The head of the NHS said that the “ingenious” cameras, which will be trialled in 11,000 patients at 40 different sites across England, will allow more people to get cancer tests quickly and safely.
Traditional endoscopies mean patients need to attend hospital and have a tube inserted, whereas the novel technology means that people can go about their normal day. Furthermore, current coronavirus infection control procedures also mean that, at present, fewer traditional endoscopies are being carried out. Therefore, tests can be sped up and conducted in the comfort of a patient’s home.
The camera takes two photos per second and takes pictures of the bowel as it passes through. The tool provides full images of the bowel with information sent to a data recorder in a shoulder bag. The whole process takes between five and eight hours.
The technology comes after Sir Simon Stevens, the chief executive of the health service in England, told MPs that cancer was a top operational priority for the NHS. “Clearly there’s going to be a lot more to do in the cancer programme during the course of the coming year and that is going to be one of the top operational priorities of the health service,” he told the House of Commons Health Committee on Tuesday (9 March).
NHS England said that in December last year the number of people who came forward for cancer checks surpassed the previous year and that 25,000 patients received cancer treatment. However, there have been concerns about people not seeking help during the pandemic.
“That’s why we’re now trialling these ingenious capsule cameras to allow more people to undergo cancer investigations quickly and safely,” Stevens said. “What sounds like sci-fi is now becoming a reality and as these minute cameras pass through your body, they take two pictures per second checking for signs of cancer and other conditions like Crohn’s disease.”
Professor Peter Johnson, clinical director for cancer for the NHS in England, added: “From the groundbreaking technology of these colon capsules to Covid protected hubs and chemo home deliveries, the NHS has fast-tracked new ways of treating and diagnosing cancer – all while responding to the coronavirus pandemic.
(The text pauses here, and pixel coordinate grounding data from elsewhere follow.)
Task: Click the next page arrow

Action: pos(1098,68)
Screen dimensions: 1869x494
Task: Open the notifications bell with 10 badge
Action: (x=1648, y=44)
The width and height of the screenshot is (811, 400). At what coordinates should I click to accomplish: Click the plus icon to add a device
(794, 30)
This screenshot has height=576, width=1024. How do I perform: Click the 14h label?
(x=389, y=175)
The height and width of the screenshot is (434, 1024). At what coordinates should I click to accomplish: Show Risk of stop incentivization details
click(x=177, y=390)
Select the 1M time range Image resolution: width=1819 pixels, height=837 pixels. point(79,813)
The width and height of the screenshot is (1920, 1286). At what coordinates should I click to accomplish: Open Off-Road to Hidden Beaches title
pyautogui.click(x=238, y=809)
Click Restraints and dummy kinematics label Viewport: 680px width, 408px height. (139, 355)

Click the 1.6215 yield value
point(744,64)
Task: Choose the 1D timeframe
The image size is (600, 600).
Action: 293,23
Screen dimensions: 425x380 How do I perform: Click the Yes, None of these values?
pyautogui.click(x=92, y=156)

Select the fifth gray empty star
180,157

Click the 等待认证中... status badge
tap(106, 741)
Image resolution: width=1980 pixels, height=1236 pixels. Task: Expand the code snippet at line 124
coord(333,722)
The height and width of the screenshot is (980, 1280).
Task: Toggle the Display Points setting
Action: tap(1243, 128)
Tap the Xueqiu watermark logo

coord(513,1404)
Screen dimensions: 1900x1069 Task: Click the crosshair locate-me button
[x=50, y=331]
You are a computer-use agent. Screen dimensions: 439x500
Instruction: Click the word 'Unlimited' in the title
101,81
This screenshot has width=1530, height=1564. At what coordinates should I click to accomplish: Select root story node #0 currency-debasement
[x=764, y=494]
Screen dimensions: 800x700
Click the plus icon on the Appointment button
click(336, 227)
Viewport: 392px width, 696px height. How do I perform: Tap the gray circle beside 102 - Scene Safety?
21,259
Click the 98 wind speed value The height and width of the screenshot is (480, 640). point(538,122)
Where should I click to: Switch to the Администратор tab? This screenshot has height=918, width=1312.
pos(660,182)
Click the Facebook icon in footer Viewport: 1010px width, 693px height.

“Endoscopy services continue and thanks to the hard work of NHS staff, cancer treatment and referrals have come back to usual levels, with over 25,000 people treated for cancer in December and over 200,000 coming forward for checks – 13,000 more than the previous year.
“The NHS message to anyone experiencing symptoms is clear: do not delay, help us help you by coming forward for care, the NHS is ready and able to treat you.”